Pertanyaan di atas sebenarnya lanjutan dari pengakuan bahwa sejarah adalah sebuah ilmu. Dan sampai saat ini, ilmu didefinisikan sebagai pengetahuan (knowledge) yang tersusun secara sistematik (systhematic) yang selalu dapat diperiksa dan ditelaah (verifikatif maupun falsifikatif) secara kritis oleh orang lain yang ingin mengetahuinya. Artinya di dalam ilmu pengetahuan itu terdapat teori (pola, aforisme, mekanisme, deduksi, induksi dst. yang didasarkan pada “kesepakatan”). So, sejarah yang diklaim sebagai ilmu haruslah mempunyai teori dalam pengertian tersebut.
Ya, sejak diperkenalkan oleh Pak Sartono sejarah sebagai rekonstruksi masa lalu tak ada bedanya dengan ilmu sosial lain yang merekonstruksi kondisi sosial saat ini. Bedanya, yang satu merekonstruksi the past, yang lainnya the present. Nah dalam merekonstruksi itu maka kita bertanya; bagaimana kita bisa mengetahui masa lalu? Ya, dari trace yang ditinggalkannya. Jejak itu bisa sesuatu yang sifatnya fisik atau non-fisik, tulisan, bangunan, cerita seseorang (keberlisanan), atau wacana yang berupa cara bersikap seseorang (pada saat ini), cara berpikir dan bertingkah laku. Jadi, menulis masa lalu berdasarkan masa kini (ini kajiannya post-kolonialitas), sedangkan ilmu sosial yang memberi back ground sejarah, adalah menulis masa kini berdasarkan masa lalu.

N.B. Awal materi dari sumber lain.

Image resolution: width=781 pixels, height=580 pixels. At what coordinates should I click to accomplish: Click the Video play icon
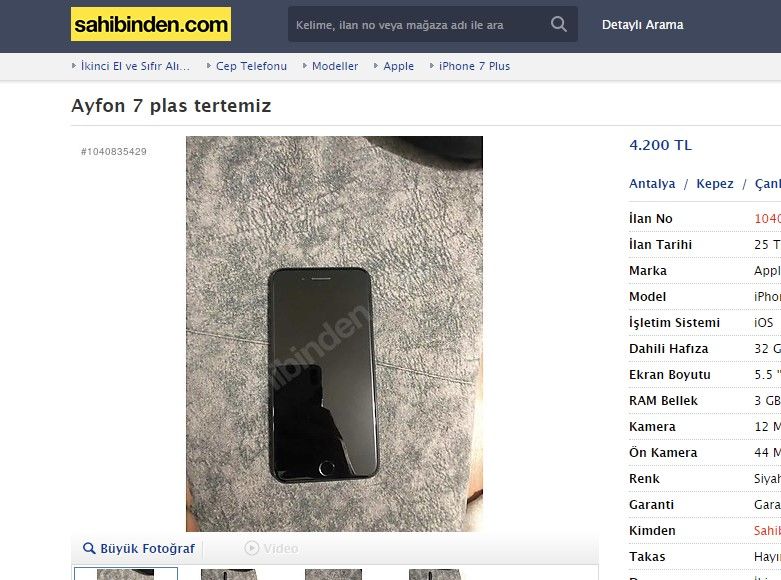252,548
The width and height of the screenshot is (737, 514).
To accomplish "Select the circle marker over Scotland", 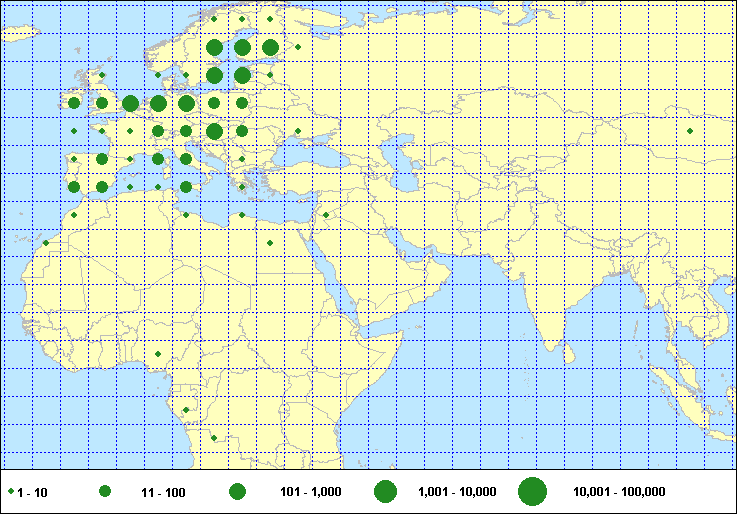I will point(101,75).
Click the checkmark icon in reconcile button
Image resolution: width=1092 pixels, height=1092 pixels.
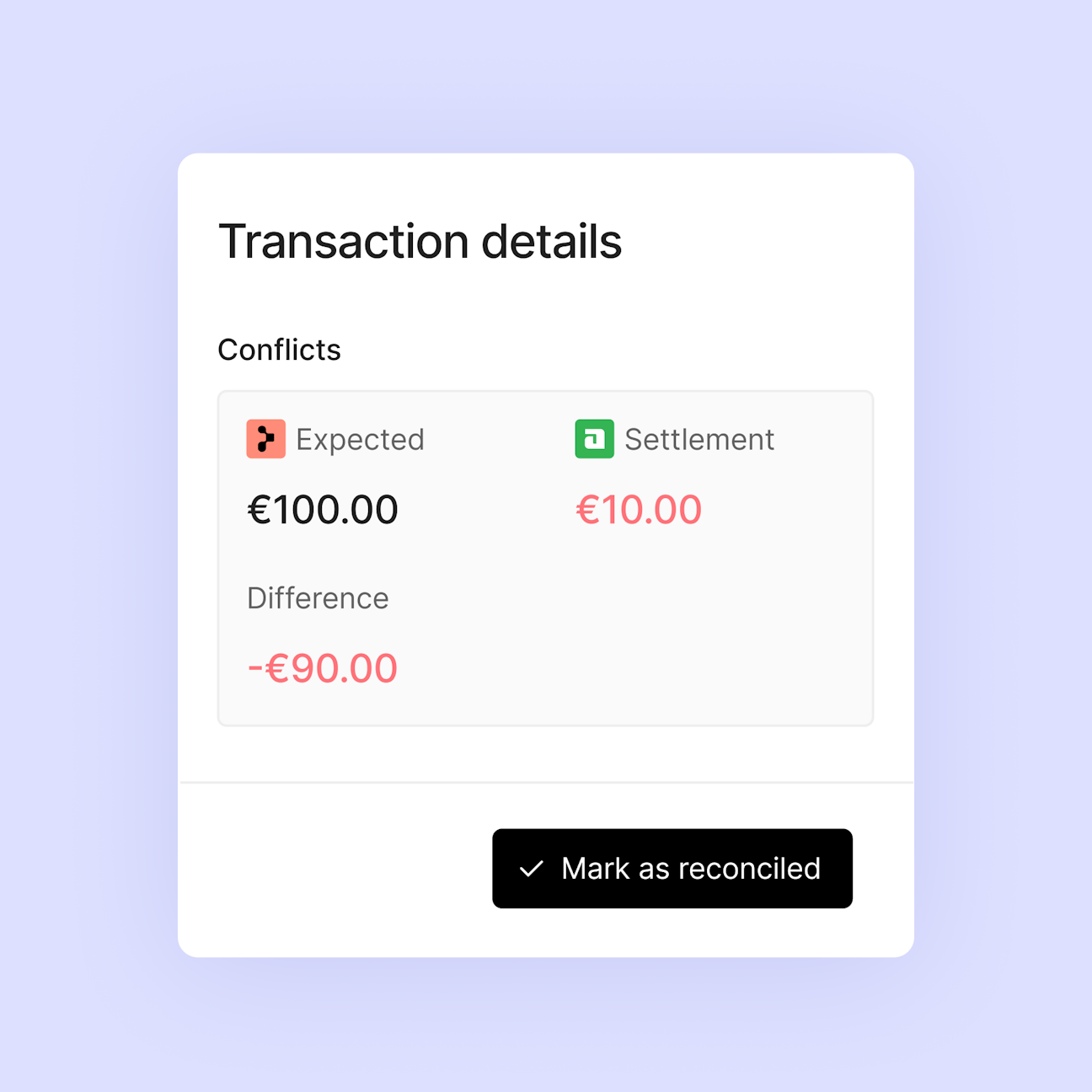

Setelah kita punya bekal “trace” itu, barulah kita memulai mengkonstruksikannya menjadi sebuah “keutuhan” masa lalu; yang terdiri dari kisahan (narasi) dan penjelasan (eksplanasi, dan inilah sebenarnya yang menjadi tugas seorang ilmuwan, yakni menjelaskan!). Narasi berupa rentangan (diakroni) cerita dari satu saat menuju masa. Sedangkan dalam eksplanasi, seseorang bisa saja menjelaskan suatu peristiwa secara common sense, atau dengan “kebenaran yang diyakini” tanpa menyebutnya sebagai “teori”. Seperti yang dilakukan oleh penulis-penulis berabad-abad silam; pujangga, petualang, dst itu. Karena kecenderungan “menjelaskan” setua umurnya dengan keinginan untuk “menceritakan”, suatu hal yang tidak terhindarkan. Melalui pendekatan ilmu-ilmu sosial, sejarah melakukan eksplanasi. Jadi, peminjaman teori ilmu sosial oleh sejarah harus diakui. Dalam semangat lintas batas ilmu sosial, hal semacam ini justru disarankan (Memangnya ilmu itu apa sih, aurat yang tak boleh dibagikan ke orang lain? Awas, berbagi kelamin adalah Haram Mugholadhoh!)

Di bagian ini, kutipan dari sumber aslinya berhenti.